### Material for the task
····················

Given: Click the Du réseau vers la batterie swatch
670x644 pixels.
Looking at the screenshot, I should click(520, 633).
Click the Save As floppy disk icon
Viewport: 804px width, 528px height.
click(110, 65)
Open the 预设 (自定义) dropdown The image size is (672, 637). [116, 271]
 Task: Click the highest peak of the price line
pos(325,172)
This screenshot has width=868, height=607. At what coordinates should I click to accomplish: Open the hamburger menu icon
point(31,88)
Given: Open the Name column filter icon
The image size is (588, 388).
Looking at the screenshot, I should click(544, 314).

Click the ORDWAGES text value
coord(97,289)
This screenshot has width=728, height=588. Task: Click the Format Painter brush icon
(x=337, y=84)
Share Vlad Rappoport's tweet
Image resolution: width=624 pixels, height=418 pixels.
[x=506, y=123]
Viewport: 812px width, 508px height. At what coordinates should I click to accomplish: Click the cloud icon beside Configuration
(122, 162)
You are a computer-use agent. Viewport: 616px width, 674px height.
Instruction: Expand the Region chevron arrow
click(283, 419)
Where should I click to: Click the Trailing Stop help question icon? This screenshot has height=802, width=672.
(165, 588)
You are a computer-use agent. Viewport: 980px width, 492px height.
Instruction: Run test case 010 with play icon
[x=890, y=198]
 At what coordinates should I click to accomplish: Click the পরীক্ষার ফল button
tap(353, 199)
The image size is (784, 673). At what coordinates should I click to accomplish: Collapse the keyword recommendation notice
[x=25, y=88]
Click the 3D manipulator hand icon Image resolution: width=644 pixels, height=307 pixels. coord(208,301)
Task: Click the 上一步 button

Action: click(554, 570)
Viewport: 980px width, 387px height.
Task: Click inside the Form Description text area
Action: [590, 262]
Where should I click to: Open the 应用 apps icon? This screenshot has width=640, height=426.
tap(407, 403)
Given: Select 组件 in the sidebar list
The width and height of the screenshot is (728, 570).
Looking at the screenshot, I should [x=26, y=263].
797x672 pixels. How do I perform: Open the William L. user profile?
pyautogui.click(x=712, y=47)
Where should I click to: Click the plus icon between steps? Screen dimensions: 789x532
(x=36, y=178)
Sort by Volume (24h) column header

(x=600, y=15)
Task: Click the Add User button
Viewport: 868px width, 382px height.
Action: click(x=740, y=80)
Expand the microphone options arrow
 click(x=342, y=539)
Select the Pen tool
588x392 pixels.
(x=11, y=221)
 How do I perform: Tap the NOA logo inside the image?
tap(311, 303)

····················

### Instructions to follow
The records above need to be duplicated. Keep every word unchanged.

### Result of the task
Given: Click the Du réseau vers la batterie swatch
670x644 pixels.
Looking at the screenshot, I should click(520, 633).
Click the Save As floppy disk icon
Viewport: 804px width, 528px height.
click(110, 65)
Open the 预设 (自定义) dropdown The image size is (672, 637). [116, 271]
 Task: Click the highest peak of the price line
pos(325,172)
This screenshot has width=868, height=607. At what coordinates should I click to accomplish: Open the hamburger menu icon
point(31,88)
Given: Open the Name column filter icon
The image size is (588, 388).
Looking at the screenshot, I should click(544, 314).

Click the ORDWAGES text value
coord(97,289)
This screenshot has width=728, height=588. Task: Click the Format Painter brush icon
(x=337, y=84)
Share Vlad Rappoport's tweet
Image resolution: width=624 pixels, height=418 pixels.
[x=506, y=123]
Viewport: 812px width, 508px height. At what coordinates should I click to accomplish: Click the cloud icon beside Configuration
(122, 162)
You are a computer-use agent. Viewport: 616px width, 674px height.
Instruction: Expand the Region chevron arrow
click(283, 419)
Where should I click to: Click the Trailing Stop help question icon? This screenshot has height=802, width=672.
(165, 588)
You are a computer-use agent. Viewport: 980px width, 492px height.
Instruction: Run test case 010 with play icon
[x=890, y=198]
 At what coordinates should I click to accomplish: Click the পরীক্ষার ফল button
tap(353, 199)
The image size is (784, 673). At what coordinates should I click to accomplish: Collapse the keyword recommendation notice
[x=25, y=88]
Click the 3D manipulator hand icon Image resolution: width=644 pixels, height=307 pixels. coord(208,301)
Task: Click the 上一步 button

Action: click(554, 570)
Viewport: 980px width, 387px height.
Task: Click inside the Form Description text area
Action: [590, 262]
Where should I click to: Open the 应用 apps icon? This screenshot has width=640, height=426.
tap(407, 403)
Given: Select 组件 in the sidebar list
The width and height of the screenshot is (728, 570).
Looking at the screenshot, I should [x=26, y=263].
797x672 pixels. How do I perform: Open the William L. user profile?
pyautogui.click(x=712, y=47)
Where should I click to: Click the plus icon between steps? Screen dimensions: 789x532
(x=36, y=178)
Sort by Volume (24h) column header

(x=600, y=15)
Task: Click the Add User button
Viewport: 868px width, 382px height.
Action: click(x=740, y=80)
Expand the microphone options arrow
 click(x=342, y=539)
Select the Pen tool
588x392 pixels.
(x=11, y=221)
 How do I perform: Tap the NOA logo inside the image?
tap(311, 303)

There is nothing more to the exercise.